→ Task statement
Your answer must be the line holding "Given: Open the Export as dropdown" followed by every later line through the end of the entries, exactly as written.

**** Supplied records ****

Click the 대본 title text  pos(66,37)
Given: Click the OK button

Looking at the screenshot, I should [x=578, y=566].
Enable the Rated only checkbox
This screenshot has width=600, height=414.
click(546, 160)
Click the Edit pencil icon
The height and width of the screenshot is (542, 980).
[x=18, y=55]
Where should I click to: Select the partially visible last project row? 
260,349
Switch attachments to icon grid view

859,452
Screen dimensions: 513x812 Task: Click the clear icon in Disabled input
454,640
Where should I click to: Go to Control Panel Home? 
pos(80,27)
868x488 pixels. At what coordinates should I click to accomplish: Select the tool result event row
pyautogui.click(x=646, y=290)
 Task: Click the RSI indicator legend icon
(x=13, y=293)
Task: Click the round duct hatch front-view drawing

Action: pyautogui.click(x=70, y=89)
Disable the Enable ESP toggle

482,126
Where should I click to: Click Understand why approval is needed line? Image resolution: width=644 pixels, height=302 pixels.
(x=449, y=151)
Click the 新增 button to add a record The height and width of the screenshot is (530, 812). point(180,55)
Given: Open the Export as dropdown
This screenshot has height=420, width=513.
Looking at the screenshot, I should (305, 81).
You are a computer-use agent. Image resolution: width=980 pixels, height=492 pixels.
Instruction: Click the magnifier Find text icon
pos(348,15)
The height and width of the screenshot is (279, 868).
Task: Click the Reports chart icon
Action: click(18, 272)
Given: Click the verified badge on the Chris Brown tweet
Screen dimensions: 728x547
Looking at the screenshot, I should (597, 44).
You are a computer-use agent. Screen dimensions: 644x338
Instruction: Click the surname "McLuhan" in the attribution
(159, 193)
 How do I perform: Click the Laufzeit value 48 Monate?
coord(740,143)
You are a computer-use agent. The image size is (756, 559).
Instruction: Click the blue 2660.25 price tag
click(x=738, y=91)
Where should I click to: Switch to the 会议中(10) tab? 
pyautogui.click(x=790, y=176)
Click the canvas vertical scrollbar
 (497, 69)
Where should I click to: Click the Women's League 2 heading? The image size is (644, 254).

****

→ Result
Given: Open the Export as dropdown
This screenshot has height=420, width=513.
Looking at the screenshot, I should (305, 81).
You are a computer-use agent. Image resolution: width=980 pixels, height=492 pixels.
Instruction: Click the magnifier Find text icon
pos(348,15)
The height and width of the screenshot is (279, 868).
Task: Click the Reports chart icon
Action: click(18, 272)
Given: Click the verified badge on the Chris Brown tweet
Screen dimensions: 728x547
Looking at the screenshot, I should (597, 44).
You are a computer-use agent. Screen dimensions: 644x338
Instruction: Click the surname "McLuhan" in the attribution
(159, 193)
 How do I perform: Click the Laufzeit value 48 Monate?
coord(740,143)
You are a computer-use agent. The image size is (756, 559).
Instruction: Click the blue 2660.25 price tag
click(x=738, y=91)
Where should I click to: Switch to the 会议中(10) tab? 
pyautogui.click(x=790, y=176)
Click the canvas vertical scrollbar
 (497, 69)
Where should I click to: Click the Women's League 2 heading? The image size is (644, 254).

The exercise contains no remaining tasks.